» Action item: Reproduce word for word the lines between those holding "This screenshot has" and "Open the top-right", inclusive, and nothing else from the data below.

» Dataset excerpts:

◆ ◆ ◆

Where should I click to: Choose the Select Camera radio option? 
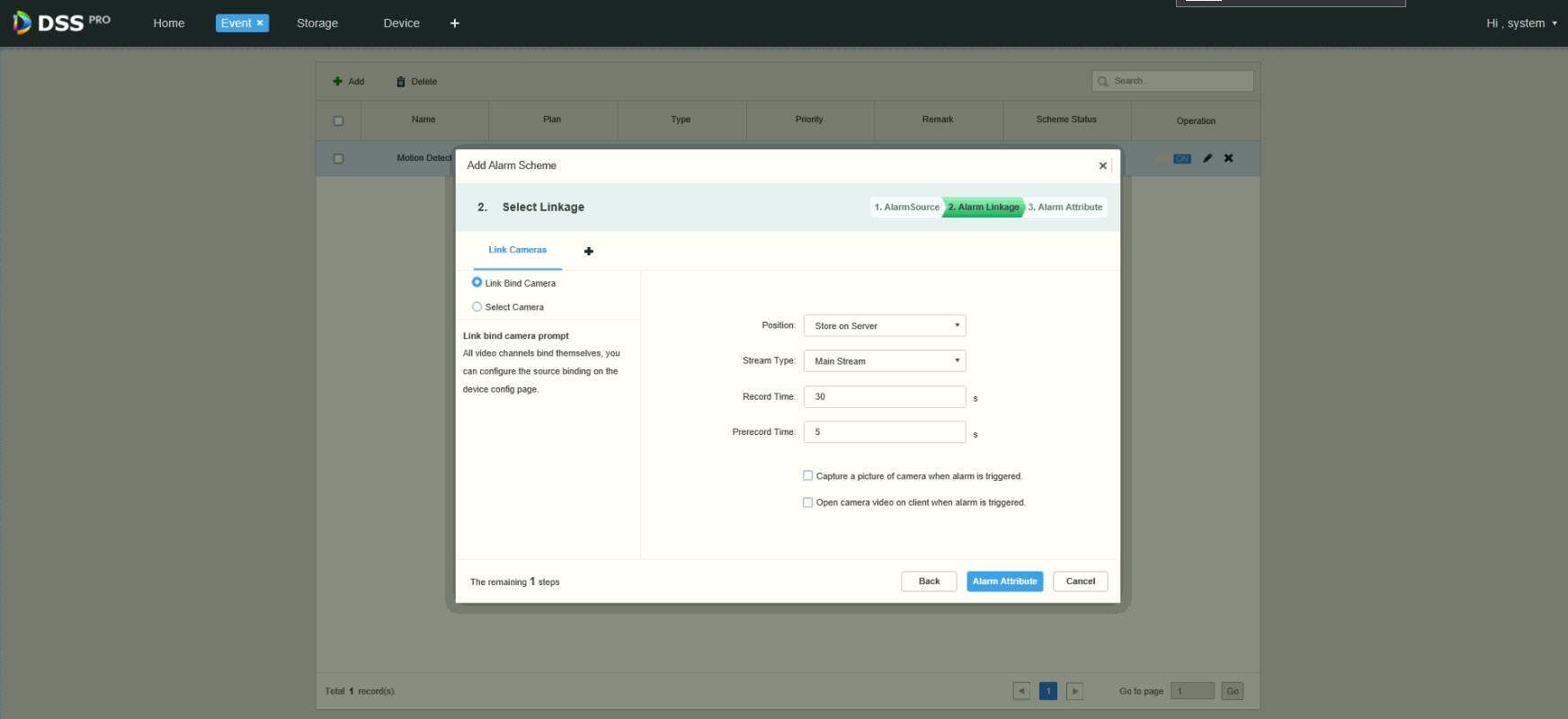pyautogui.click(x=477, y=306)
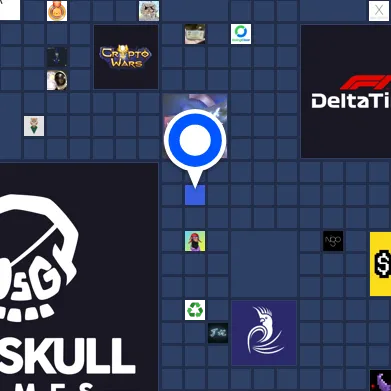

◆ ◆ ◆

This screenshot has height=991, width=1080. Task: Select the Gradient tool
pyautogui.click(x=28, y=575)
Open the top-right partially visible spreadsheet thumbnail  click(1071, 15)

◆ ◆ ◆

» Answer space:
This screenshot has height=991, width=1080. Task: Select the Gradient tool
pyautogui.click(x=28, y=575)
Open the top-right partially visible spreadsheet thumbnail  click(1071, 15)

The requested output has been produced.